The second example is BCNDevCon, a great conference here in Barcelona, organized by a guy who used to work for Flumotion who I have enormous respect for. I've never seen anyone create such a big conference over so little time.

He believes strongly in the democratic aspect, and as far as I can tell constructs the schedule solely based on the votes.

Sadly I didn't go to the last one, and the reason is simply because I felt that the talks that made it were too obviously corporate. A lot of talks were about Microsoft products, and you could tell that they won votes because people's coworkers voted on talks. I'm not saying that's necessarily wrong - given that he worked at our company and has friends here, I'm sure people working here presenting at his conference have also done vote tending. It's natural to do so. But there should be a way to balance that out.

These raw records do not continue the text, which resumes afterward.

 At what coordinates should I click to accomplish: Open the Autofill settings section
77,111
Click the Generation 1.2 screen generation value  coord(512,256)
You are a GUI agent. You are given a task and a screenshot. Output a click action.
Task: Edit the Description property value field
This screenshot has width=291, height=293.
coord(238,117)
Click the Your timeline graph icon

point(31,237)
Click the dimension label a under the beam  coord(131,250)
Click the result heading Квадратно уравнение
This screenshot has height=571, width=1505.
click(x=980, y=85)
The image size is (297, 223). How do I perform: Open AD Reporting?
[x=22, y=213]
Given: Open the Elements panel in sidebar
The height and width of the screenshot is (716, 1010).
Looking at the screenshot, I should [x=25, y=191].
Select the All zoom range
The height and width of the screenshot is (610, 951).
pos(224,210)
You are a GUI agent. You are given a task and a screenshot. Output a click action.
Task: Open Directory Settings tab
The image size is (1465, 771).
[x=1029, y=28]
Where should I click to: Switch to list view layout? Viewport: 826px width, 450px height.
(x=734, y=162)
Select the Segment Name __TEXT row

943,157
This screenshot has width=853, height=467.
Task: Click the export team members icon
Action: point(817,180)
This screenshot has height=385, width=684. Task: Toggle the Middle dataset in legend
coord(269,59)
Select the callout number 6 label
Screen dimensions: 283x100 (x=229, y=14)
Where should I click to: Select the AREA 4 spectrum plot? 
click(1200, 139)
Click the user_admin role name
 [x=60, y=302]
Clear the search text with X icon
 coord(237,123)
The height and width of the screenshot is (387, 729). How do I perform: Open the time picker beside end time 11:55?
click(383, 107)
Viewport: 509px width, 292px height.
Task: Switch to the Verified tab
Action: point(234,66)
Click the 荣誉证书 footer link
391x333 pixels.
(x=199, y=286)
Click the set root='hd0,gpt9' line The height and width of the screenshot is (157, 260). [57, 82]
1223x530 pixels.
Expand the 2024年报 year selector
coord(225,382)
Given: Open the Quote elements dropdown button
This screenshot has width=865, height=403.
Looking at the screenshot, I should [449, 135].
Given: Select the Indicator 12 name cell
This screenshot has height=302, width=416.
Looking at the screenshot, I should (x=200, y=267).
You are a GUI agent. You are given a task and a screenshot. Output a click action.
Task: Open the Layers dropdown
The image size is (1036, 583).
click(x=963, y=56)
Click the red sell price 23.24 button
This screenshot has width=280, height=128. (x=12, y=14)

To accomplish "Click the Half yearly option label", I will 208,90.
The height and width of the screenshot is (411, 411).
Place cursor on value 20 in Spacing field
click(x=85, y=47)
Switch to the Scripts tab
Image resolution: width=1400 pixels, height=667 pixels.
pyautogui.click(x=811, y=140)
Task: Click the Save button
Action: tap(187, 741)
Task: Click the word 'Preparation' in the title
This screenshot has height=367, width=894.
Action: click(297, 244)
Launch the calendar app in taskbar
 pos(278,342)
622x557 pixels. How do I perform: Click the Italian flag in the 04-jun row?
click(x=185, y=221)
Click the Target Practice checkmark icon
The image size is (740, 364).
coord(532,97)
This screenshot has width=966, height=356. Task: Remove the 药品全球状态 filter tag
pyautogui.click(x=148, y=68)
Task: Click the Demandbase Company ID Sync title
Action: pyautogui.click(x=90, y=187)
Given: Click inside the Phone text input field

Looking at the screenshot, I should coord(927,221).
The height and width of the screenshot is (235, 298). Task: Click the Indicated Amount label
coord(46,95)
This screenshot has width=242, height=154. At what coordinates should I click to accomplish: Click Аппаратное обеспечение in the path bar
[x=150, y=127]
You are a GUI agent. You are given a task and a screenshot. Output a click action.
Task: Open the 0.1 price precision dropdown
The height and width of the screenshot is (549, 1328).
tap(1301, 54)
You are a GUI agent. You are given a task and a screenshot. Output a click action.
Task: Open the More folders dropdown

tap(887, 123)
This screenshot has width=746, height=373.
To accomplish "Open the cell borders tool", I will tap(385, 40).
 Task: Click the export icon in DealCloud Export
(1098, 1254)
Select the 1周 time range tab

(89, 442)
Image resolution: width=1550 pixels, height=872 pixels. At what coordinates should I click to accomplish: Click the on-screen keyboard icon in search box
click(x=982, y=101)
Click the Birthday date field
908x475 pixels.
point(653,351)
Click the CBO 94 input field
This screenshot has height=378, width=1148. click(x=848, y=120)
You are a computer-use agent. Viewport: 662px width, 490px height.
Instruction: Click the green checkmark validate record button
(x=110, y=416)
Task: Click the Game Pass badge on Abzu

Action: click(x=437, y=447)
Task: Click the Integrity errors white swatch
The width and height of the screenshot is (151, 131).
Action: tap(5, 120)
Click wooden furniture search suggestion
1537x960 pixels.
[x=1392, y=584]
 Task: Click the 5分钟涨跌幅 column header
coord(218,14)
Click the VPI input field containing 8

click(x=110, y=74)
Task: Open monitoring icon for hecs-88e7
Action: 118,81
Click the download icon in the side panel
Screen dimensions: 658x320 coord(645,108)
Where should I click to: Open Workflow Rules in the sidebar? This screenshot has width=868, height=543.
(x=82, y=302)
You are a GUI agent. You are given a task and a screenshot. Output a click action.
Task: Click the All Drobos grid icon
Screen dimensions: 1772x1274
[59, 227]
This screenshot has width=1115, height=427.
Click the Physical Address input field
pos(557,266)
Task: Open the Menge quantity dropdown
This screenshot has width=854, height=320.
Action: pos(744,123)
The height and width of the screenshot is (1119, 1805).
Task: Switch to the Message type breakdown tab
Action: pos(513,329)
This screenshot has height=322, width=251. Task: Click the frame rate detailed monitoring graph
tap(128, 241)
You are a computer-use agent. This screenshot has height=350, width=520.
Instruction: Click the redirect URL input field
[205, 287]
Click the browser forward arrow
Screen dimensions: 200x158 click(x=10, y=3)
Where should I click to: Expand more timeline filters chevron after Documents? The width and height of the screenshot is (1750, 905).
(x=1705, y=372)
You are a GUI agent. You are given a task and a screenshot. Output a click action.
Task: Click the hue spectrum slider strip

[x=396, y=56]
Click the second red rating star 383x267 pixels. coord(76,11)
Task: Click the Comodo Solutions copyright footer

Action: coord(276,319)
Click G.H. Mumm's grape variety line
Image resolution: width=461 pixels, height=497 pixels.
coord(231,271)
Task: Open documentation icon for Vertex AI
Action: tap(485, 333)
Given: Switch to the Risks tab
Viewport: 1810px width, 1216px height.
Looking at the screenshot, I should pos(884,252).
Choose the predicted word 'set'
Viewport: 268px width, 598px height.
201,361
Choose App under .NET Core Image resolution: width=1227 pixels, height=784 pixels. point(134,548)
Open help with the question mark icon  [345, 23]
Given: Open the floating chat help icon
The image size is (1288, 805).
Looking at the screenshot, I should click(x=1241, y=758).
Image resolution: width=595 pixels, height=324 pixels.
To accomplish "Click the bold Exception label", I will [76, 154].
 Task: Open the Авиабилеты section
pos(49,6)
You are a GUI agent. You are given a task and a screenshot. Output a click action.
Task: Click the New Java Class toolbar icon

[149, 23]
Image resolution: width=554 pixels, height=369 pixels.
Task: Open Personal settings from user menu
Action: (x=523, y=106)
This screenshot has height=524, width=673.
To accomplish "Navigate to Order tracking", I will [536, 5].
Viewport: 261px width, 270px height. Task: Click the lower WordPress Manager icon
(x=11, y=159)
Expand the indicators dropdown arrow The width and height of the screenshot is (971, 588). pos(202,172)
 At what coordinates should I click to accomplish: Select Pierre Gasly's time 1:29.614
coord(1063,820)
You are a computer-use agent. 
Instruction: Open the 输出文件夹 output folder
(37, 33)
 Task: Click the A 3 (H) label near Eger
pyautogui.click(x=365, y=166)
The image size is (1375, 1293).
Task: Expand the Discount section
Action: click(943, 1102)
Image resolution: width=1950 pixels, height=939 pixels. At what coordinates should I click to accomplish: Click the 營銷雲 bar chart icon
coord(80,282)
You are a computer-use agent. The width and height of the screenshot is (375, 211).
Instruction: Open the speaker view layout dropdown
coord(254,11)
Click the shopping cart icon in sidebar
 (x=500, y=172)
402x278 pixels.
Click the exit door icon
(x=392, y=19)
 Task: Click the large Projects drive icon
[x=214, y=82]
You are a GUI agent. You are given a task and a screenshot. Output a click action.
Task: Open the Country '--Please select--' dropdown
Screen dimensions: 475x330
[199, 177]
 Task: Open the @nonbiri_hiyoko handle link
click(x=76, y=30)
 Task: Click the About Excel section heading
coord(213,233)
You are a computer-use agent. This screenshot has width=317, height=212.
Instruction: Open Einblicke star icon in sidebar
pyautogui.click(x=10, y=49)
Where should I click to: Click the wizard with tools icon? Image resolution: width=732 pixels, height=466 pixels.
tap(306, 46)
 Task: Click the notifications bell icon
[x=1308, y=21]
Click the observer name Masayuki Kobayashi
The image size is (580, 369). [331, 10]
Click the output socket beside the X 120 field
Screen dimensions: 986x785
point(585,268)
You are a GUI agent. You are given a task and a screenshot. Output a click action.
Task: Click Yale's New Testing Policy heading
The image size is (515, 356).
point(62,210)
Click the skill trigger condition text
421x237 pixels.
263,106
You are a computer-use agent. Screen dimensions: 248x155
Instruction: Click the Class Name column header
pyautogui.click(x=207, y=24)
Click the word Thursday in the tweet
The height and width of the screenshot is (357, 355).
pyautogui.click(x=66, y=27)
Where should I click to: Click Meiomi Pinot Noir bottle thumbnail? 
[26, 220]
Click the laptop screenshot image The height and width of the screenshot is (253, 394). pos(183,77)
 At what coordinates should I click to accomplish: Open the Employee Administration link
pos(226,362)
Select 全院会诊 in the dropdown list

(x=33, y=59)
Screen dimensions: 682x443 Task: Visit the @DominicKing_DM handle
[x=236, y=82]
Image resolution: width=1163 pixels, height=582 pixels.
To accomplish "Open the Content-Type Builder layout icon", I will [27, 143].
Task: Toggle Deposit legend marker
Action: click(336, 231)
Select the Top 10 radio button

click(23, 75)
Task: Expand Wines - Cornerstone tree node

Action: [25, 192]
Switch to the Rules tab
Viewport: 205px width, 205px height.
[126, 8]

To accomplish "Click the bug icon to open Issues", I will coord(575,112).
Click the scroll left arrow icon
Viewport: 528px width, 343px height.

I think the idea of voting is good, but implementation matters too. Ideally, you would only want people that actually are going to show up to vote. I have no idea how you can ensure that, though. Do you ask people to pre-pay ? Do you ask them to commit to pay if at least 50% of their votes make it in the final schedule, kickstarter-style ?

These two examples are on opposite extremes of voting. One conference simply disregards completely what people vote on. If I had voted or bought a ticket, I would feel lied to. Why waste the time of so many people? The other conference puts so much stock in the vote, that I feel the final result was strongly affected. I seriously doubt all those Windows 8 voters actually showed up.

Does anyone have good experiences with conference voting that did work? Feel free to share!